No entanto, a própria junta adesiva, que tem como missão proteger os circuitos eletrónicos, pode também deteriorar-se com a exposição a ambientes severos, nomeadamente quando sujeita à humidade e agentes contaminantes.

A contaminação com água ou outros resíduos "altera as propriedades mecânicas da junta adesiva, enfraquece a ligação, e resulta em áreas descoladas entre adesivo e aderente. Efeitos que tendem a resultar na rotura total da junta adesiva, muitas vezes de forma imprevisível”, afirma Catarina Borges.

Compreender a mecânica de juntas adesivas e prever o seu comportamento nestes contextos é, porém, de alta importância para os fabricantes. Quanto mais fiáveis e precisas forem as técnicas preditivas, mais fácil será para os fabricantes projetar a solução ideal para uma aplicação específica.
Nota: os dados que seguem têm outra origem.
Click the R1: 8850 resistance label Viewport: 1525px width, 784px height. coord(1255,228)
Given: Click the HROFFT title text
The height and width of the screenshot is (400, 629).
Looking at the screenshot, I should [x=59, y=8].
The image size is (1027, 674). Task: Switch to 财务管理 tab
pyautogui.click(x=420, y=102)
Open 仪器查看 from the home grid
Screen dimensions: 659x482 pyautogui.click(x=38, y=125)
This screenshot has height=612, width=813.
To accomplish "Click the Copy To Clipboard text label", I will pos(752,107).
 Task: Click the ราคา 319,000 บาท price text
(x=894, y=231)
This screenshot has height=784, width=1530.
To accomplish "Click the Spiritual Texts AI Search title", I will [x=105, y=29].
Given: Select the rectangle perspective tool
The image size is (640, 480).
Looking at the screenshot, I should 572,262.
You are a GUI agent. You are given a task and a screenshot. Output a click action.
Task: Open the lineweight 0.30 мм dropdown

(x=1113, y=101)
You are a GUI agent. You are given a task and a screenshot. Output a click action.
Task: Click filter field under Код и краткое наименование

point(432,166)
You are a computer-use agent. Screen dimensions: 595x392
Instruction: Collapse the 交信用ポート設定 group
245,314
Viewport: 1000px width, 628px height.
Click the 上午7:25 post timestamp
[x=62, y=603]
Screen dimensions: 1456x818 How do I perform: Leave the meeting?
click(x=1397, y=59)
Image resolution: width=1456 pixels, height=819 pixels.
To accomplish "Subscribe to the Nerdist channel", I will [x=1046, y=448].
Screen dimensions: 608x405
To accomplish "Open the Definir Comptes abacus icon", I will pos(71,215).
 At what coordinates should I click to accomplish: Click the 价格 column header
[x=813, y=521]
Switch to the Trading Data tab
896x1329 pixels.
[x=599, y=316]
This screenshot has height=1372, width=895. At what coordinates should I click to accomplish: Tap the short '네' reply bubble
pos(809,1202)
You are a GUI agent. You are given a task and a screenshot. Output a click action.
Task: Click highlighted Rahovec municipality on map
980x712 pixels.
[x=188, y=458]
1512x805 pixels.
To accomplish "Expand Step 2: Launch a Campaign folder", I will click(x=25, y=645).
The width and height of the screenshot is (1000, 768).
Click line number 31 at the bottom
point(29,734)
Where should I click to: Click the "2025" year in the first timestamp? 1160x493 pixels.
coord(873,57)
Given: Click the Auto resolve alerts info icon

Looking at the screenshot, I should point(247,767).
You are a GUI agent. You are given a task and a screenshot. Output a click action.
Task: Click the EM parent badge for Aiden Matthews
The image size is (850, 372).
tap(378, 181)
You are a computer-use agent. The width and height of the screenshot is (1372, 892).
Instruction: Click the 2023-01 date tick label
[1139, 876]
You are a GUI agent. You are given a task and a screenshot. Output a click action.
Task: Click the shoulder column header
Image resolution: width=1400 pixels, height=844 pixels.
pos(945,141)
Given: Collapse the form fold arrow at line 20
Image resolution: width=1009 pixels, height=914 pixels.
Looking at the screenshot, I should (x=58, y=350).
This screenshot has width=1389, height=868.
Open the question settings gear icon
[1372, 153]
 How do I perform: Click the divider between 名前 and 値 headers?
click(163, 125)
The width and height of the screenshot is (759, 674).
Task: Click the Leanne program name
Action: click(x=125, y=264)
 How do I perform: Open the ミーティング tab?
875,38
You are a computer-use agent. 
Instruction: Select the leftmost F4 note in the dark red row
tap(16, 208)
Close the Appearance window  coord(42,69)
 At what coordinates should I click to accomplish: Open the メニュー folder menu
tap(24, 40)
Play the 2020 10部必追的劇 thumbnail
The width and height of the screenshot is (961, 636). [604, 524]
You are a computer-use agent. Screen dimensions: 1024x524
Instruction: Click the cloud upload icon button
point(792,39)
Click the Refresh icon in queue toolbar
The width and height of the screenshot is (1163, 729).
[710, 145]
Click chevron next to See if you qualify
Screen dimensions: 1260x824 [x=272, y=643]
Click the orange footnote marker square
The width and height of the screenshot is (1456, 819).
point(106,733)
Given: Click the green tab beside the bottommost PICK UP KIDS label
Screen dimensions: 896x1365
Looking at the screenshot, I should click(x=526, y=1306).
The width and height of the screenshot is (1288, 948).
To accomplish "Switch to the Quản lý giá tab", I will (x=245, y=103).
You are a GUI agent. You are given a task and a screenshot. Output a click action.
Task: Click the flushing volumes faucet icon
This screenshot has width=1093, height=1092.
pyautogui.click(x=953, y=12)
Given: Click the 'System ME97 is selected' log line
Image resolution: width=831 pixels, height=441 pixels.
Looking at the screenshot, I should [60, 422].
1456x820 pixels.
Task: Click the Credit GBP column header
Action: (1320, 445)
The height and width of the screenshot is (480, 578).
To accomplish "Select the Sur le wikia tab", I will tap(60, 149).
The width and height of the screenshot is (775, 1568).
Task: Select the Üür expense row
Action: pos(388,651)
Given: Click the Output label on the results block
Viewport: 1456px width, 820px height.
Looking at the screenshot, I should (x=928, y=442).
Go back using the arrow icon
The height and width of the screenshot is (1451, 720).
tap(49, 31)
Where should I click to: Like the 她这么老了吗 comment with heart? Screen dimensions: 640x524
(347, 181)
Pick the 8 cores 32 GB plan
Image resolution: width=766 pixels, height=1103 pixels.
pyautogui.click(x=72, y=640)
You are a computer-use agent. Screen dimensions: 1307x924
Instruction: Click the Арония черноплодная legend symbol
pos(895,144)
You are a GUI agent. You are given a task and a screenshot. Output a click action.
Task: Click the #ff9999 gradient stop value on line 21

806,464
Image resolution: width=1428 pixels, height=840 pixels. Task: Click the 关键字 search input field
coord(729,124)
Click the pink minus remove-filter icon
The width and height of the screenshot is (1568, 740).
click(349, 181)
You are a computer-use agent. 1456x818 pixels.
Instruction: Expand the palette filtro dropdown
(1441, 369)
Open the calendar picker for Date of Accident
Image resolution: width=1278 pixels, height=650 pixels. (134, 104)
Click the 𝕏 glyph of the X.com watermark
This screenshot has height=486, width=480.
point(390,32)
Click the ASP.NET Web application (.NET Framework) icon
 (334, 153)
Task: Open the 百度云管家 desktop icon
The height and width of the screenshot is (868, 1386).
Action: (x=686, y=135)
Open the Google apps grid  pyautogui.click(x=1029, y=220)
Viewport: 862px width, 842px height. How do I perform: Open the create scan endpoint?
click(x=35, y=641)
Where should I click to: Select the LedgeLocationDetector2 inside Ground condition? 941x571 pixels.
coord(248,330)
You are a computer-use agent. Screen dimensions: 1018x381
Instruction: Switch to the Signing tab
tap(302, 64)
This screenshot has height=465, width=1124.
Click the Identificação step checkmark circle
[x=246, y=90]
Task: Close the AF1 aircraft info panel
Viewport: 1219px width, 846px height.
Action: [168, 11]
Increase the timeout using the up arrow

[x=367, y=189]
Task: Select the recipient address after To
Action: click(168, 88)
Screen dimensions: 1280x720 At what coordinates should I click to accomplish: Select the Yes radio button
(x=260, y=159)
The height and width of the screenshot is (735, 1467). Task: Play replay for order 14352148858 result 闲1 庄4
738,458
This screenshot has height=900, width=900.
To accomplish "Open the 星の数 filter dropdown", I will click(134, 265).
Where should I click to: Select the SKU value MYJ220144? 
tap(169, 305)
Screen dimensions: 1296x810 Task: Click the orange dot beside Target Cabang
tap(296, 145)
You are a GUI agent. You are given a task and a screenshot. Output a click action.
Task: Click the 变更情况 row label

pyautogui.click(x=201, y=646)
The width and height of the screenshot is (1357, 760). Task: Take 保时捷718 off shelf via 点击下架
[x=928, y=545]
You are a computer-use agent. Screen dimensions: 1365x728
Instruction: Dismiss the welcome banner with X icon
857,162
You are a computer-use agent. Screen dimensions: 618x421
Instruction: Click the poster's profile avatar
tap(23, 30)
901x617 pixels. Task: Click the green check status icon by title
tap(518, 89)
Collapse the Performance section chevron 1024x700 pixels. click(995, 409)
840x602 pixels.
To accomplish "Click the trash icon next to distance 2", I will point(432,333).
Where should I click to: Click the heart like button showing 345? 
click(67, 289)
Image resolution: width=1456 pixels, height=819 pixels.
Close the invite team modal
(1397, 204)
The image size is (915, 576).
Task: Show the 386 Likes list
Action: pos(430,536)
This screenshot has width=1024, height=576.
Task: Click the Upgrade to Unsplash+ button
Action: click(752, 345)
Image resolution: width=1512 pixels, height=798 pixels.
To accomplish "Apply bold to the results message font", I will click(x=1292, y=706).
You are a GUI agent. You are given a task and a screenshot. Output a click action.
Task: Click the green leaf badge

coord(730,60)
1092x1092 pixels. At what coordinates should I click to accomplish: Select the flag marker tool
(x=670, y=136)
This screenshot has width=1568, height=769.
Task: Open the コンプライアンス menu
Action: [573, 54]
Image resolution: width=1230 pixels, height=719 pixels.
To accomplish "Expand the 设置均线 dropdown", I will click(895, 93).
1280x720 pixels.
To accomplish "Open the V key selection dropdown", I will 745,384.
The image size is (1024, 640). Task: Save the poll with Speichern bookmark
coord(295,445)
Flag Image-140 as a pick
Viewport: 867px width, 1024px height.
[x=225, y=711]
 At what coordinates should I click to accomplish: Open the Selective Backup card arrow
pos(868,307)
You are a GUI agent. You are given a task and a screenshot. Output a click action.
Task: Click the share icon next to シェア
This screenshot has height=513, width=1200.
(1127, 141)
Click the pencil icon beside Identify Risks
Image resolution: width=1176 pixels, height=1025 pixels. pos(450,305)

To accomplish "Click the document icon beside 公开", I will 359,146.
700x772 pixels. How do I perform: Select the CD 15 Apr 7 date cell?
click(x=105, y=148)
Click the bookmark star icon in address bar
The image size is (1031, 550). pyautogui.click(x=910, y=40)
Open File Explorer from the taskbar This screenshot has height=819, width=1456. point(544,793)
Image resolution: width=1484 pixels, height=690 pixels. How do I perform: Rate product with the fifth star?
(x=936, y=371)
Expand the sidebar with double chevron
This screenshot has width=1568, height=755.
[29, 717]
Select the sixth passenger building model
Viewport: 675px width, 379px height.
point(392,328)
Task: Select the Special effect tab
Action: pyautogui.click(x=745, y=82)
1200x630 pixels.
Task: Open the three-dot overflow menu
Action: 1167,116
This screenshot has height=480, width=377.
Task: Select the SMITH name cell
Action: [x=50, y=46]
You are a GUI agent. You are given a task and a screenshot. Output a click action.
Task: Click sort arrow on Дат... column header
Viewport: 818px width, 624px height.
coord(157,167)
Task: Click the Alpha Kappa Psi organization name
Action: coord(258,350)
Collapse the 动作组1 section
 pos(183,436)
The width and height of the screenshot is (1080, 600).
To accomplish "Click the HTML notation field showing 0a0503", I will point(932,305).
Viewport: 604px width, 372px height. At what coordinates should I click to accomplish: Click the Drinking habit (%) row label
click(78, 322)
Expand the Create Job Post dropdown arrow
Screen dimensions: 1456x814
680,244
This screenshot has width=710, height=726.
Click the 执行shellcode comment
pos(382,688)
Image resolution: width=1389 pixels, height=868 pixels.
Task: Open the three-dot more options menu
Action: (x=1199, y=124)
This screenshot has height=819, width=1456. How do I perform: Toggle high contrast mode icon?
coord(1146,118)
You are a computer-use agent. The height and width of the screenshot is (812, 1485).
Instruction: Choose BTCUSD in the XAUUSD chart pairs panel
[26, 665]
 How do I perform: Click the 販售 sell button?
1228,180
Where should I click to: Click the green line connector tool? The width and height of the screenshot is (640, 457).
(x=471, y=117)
Para responder a este desafio, a equipa de especialistas do INEGI, em parceria com a alemã Bosch, está a desenvolver um método numérico para simular o efeito da humidade e contaminação em juntas adesivas. Em mira têm a criação de "processos de simples aplicação em contexto industrial, para determinar se uma junta tem um comportamento satisfatório quando exposta a condições exigentes”.